Task brief: Could you return, exactly as written, every line from the one containing "Task: Click OK status for PHP sockets" through the last line of the entries below, leaving out the pictures?

BEGIN Given entries

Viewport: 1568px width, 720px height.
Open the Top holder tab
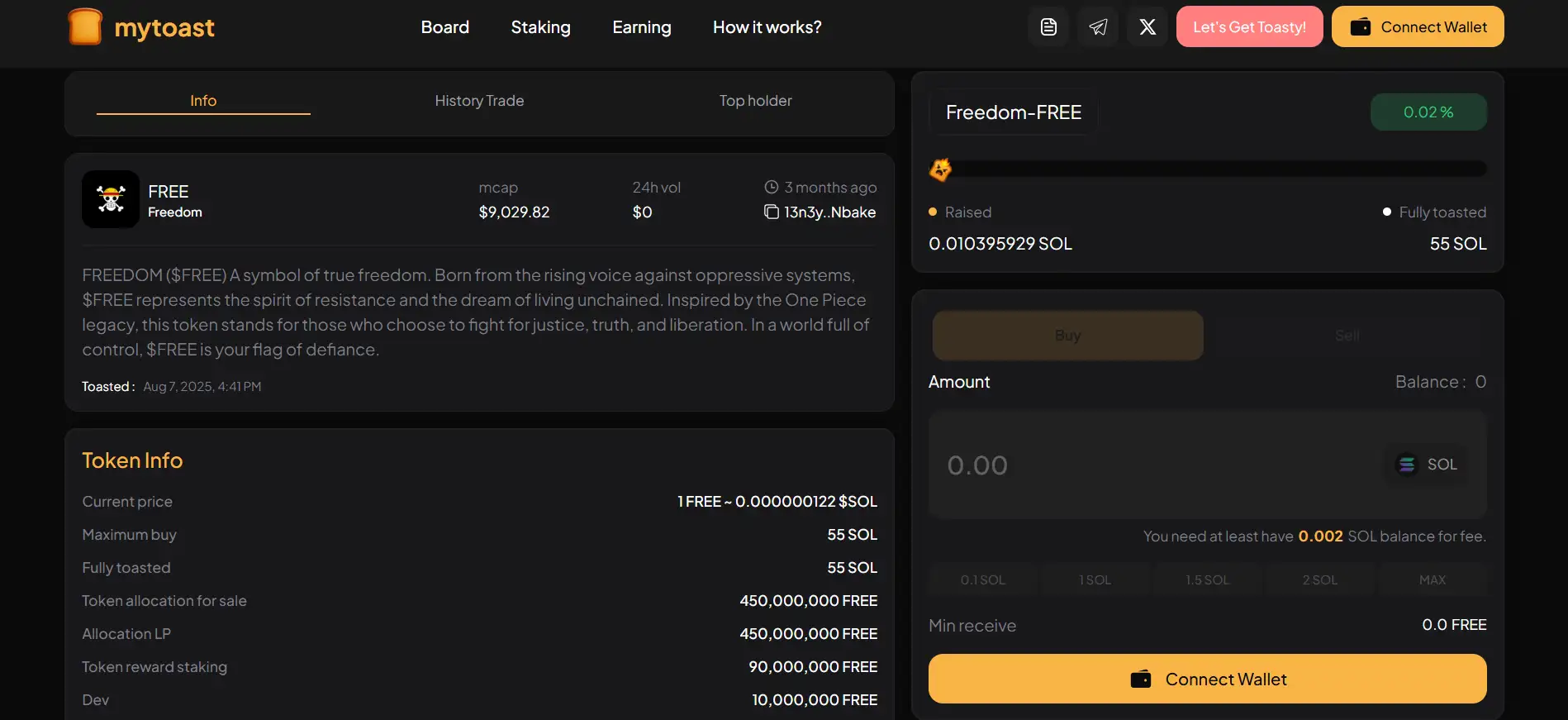[755, 101]
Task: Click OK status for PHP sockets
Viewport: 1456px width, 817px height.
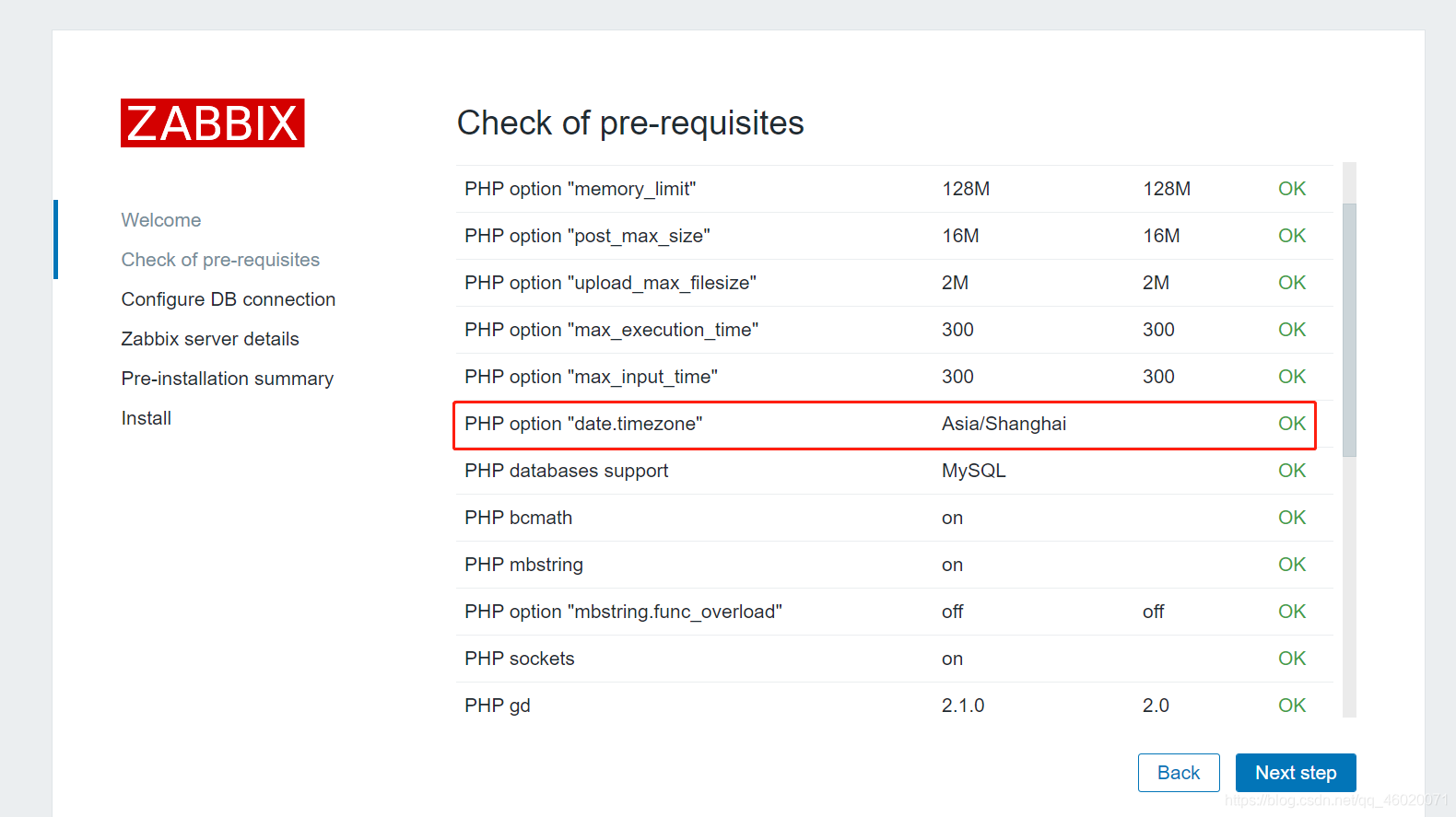Action: (x=1292, y=659)
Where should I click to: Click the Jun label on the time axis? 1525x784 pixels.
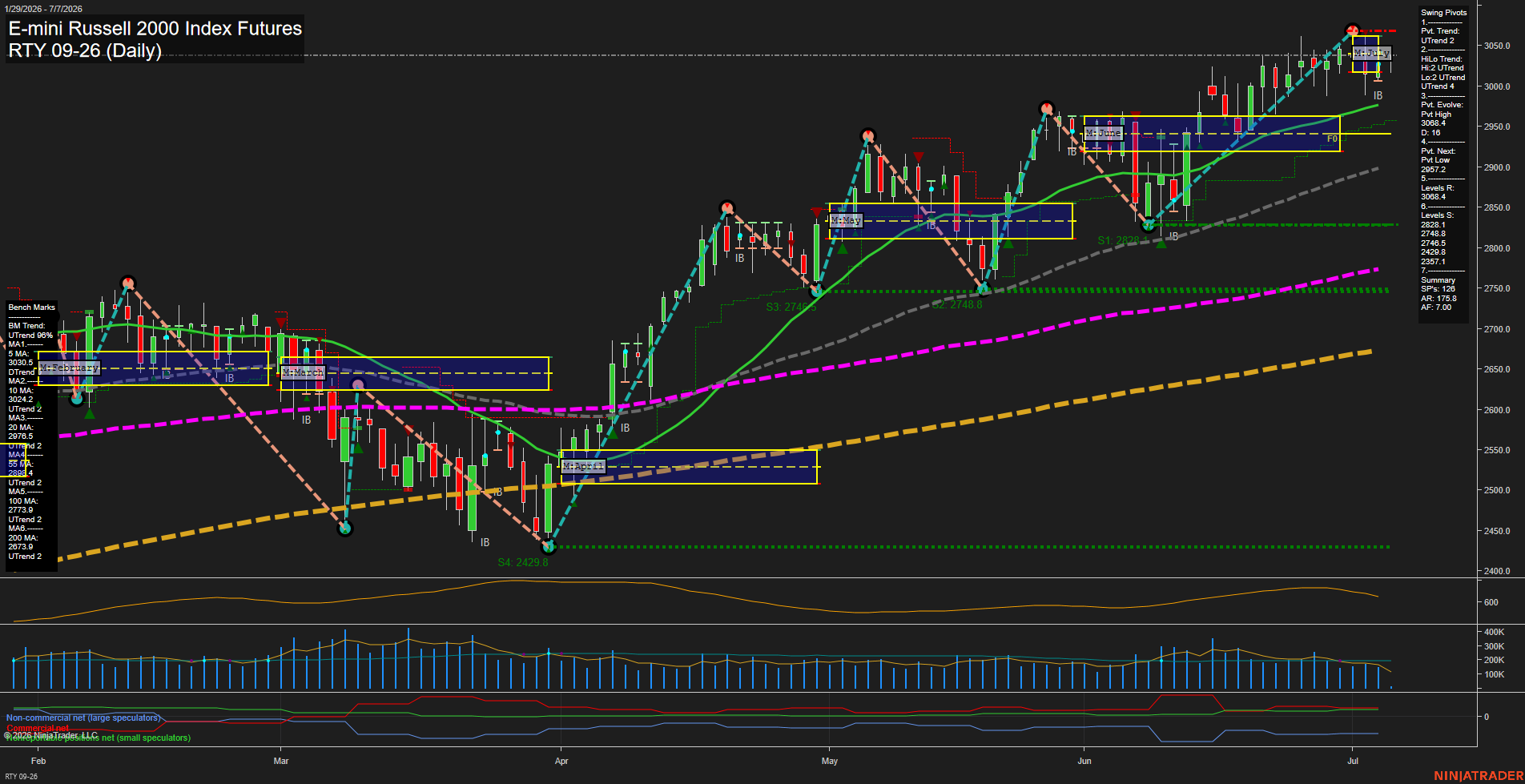coord(1084,761)
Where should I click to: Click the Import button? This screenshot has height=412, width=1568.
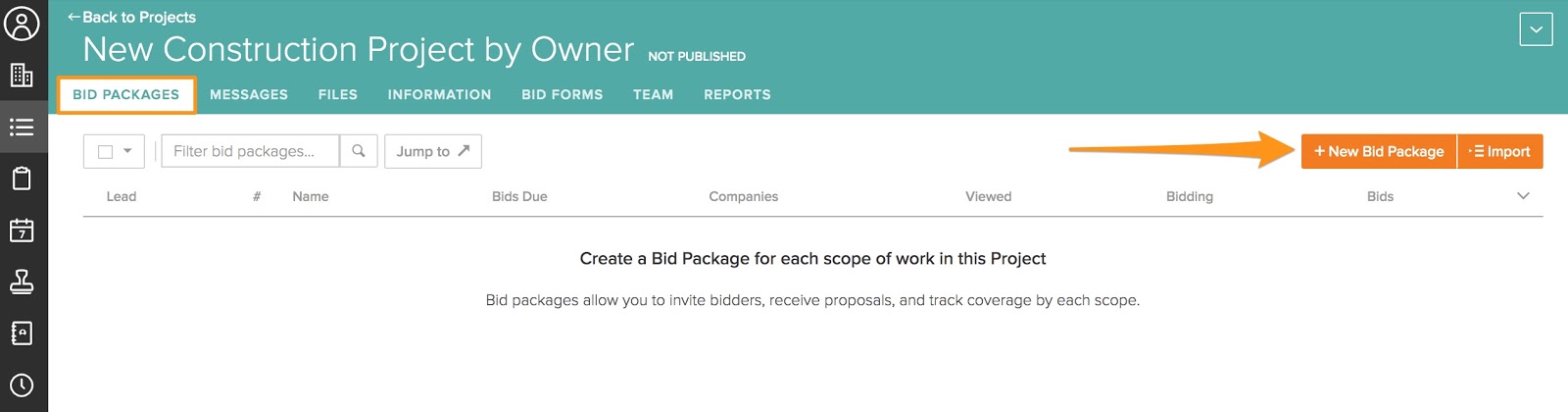(1500, 151)

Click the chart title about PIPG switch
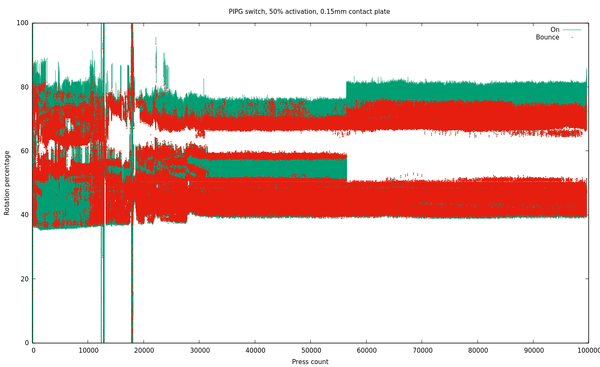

END Given entries

Answer box:
Task: Click OK status for PHP sockets
Viewport: 1456px width, 817px height.
Action: (x=1292, y=659)
Where should I click to: Click the Jun label on the time axis? 1525x784 pixels.
coord(1084,761)
Where should I click to: Click the Import button? This screenshot has height=412, width=1568.
(1500, 151)

Click the chart title about PIPG switch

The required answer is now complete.